Parole de femme sur les tenues vestimentaires à l’église.
Adam et Eve ne sont pas restés longtemps nus… le péché leur fit honte et ils durent s’habiller, mais là aussi le génie humain trouva à se déployer. Ainsi naquit la mode.
Et cependant aujourd’hui le recueillement et la prière qui sont de mise à l’église sont souvent troublés par certaines tenues courtissimes.
Avec humour et fermeté, sans jugement, une jeune femme prend la parole et nous exhorte à retrouver le sens du beau dans le vêtement, en particulier à la messe, par respect et par amour pour Dieu, pour nos prêtres, nos parents, nos maris, nos enfants… Un encouragement puissant et rafraîchissant.
Avec humour et fermeté, sans jugement, une jeune femme prend la parole et nous exhorte à retrouver le sens du beau dans le vêtement, en particulier à la messe, par respect et par amour pour Dieu, pour nos prêtres, nos parents, nos maris, nos enfants… Un encouragement puissant et rafraîchissant.
[Citation] Or tous deux étaient nus, l’homme et sa femme, et ils n’avaient pas honte l’un de l’autre. (Gn 2, 25)
C’était le bon temps !
Malheureusement, ils croquèrent le fruit et patatras : ils s’habillèrent. Quelle tristesse... Mais, l’être humain étant doté d’intelligence, il sut rapidement tirer avantage de cet inconvénient et produire tissus, broderies, etc. Et, de mode en mode, habiller l’homme et la femme.
Car Dieu avait aussi donné l’intelligence et l’inventivité, et l’homme en fit bon usage. Enfin... bon usage... disons plutôt « usage ».
Voyage dans le temps
Attention j’applique ici une grande ellipse temporelle : nous sommes à présents à la messe en 2024. Dans une ville très chic, paraît-il, le nec plus ultra de la réussite sociale.
Et là c’est le drame, une vraie catastrophe ! Des cuisses à tout va, des décolletés à vous infliger des strabismes ; c’est bien simple : un authentique étalage de chair, jour de marché. Seulement voilà, nous sommes à la messe. Là où recueillement et prières sont de mise.
C’est là que je vous pose la question suivante : Avez-vous déjà essayé de vous recueillir et prier devant une paire de fesses boudinées et quasiment apparentes sur le banc devant vous ? La couleur des sous-vêtements de certaines femmes n’est plus un secret pour personne.
Car on pourrait croire que ce sont globalement des jeunes filles qui aiment s’habiller court mais non, la tendance est plutôt à la mère de famille, ayant déjà donné la vie plusieurs fois, et visiblement nostalgique du jour où elle rentrait encore dans sa robe de mariée.

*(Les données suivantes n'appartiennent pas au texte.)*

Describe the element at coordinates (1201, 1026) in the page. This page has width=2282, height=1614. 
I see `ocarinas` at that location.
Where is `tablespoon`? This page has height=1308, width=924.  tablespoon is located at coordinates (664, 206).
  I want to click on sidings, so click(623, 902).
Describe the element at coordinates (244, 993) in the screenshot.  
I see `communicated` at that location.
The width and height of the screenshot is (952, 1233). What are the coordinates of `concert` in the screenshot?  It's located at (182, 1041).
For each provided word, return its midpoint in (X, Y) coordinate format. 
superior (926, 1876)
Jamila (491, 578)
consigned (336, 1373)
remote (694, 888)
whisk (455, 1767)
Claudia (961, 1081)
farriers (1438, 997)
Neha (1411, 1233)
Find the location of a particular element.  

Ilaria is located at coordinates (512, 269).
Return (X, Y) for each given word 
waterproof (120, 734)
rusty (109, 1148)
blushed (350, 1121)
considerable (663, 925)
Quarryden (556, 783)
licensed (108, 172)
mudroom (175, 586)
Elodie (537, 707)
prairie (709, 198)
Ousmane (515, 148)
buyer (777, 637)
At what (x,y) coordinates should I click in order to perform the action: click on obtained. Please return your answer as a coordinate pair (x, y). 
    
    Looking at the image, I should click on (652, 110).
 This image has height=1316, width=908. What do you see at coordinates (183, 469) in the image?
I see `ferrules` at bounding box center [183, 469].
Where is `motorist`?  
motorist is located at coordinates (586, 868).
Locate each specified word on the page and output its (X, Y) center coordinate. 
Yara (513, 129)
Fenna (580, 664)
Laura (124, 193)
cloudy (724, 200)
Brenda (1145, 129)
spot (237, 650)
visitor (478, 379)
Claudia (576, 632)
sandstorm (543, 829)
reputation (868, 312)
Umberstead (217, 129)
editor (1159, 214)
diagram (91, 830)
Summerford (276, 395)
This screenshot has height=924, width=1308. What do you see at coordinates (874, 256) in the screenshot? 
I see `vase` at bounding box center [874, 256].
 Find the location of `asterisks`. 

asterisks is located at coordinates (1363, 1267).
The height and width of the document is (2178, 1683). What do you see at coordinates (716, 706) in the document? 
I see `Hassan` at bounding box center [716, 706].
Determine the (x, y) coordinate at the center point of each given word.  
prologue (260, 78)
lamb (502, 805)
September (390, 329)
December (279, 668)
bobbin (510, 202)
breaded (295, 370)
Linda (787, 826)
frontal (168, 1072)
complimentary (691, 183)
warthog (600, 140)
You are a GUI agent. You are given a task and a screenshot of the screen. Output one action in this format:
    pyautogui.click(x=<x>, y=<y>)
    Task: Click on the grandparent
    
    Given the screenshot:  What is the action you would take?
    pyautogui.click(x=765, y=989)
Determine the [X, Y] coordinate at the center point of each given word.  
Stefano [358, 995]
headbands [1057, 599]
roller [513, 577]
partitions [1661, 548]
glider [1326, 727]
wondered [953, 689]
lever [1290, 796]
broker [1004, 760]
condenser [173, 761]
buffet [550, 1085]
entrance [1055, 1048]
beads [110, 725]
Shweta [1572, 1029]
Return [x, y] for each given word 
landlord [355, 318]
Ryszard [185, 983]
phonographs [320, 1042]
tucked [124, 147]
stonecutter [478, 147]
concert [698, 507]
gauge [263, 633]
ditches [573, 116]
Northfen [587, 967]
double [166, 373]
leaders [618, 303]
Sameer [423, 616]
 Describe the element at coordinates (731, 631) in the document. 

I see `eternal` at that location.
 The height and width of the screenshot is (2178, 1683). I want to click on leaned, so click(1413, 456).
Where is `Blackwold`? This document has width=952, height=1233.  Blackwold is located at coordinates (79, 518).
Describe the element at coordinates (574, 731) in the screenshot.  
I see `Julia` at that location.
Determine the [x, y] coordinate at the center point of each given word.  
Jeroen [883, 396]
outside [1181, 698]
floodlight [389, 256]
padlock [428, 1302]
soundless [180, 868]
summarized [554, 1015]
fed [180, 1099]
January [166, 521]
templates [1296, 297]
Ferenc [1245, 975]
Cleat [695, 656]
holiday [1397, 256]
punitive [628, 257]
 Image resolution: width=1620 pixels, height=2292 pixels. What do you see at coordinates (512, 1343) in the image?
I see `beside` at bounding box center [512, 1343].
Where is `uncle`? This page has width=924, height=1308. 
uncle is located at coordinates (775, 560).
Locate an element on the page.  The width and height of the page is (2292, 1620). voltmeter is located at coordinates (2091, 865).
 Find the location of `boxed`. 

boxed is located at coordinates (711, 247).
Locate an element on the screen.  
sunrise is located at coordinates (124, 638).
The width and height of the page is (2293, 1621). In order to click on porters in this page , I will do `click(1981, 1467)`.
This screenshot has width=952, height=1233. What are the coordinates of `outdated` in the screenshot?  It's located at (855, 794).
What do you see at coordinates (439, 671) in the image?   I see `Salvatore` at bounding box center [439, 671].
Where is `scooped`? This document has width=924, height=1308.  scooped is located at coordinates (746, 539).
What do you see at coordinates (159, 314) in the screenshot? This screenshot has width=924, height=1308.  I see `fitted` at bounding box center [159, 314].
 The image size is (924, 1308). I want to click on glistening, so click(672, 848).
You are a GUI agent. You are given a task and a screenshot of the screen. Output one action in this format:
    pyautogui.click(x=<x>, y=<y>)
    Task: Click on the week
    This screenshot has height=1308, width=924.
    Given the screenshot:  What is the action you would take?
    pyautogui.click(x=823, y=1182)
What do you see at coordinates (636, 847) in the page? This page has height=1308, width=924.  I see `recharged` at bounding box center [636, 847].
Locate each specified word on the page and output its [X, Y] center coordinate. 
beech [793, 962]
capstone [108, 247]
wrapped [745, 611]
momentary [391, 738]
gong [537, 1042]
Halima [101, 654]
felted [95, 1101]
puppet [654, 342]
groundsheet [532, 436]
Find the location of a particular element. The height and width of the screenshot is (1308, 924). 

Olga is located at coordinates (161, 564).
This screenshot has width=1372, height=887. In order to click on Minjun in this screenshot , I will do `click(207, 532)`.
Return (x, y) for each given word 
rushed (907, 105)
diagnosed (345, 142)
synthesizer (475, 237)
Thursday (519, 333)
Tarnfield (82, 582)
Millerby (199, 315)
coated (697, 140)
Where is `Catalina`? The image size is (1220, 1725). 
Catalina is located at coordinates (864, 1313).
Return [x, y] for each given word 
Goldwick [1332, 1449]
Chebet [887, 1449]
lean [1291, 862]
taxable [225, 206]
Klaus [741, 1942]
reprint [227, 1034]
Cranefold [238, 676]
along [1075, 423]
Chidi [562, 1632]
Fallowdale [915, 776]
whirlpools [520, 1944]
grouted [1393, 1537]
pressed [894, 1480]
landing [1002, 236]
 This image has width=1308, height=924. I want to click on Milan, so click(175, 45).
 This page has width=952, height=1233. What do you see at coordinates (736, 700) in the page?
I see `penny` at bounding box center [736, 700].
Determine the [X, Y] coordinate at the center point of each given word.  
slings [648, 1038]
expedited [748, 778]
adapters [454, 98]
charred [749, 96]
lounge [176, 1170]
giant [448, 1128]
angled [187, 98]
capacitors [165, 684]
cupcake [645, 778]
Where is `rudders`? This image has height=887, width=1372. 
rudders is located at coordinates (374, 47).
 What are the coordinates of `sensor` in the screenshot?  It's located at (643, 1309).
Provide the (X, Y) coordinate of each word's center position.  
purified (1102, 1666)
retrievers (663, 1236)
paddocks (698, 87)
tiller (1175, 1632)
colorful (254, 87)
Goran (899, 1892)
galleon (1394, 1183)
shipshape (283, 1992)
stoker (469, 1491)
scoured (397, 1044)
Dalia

Que se passe-t-il quand celle-ci se penche en avant pour ramasser le doudou du petit dernier, alors que la jupe est déjà à mi-cuisse en position debout ?
Qu’une femme, peu importe son âge ou sa corpulence, dispose de tenues très courtes ou décolletées pour sa vie de tous les jours, ses soirées ou ses séjours en bord de mer c’est une question de goût. Mais porter ces mêmes vêtements pendant une cérémonie religieuse, cela relève plutôt d’un manque de respect.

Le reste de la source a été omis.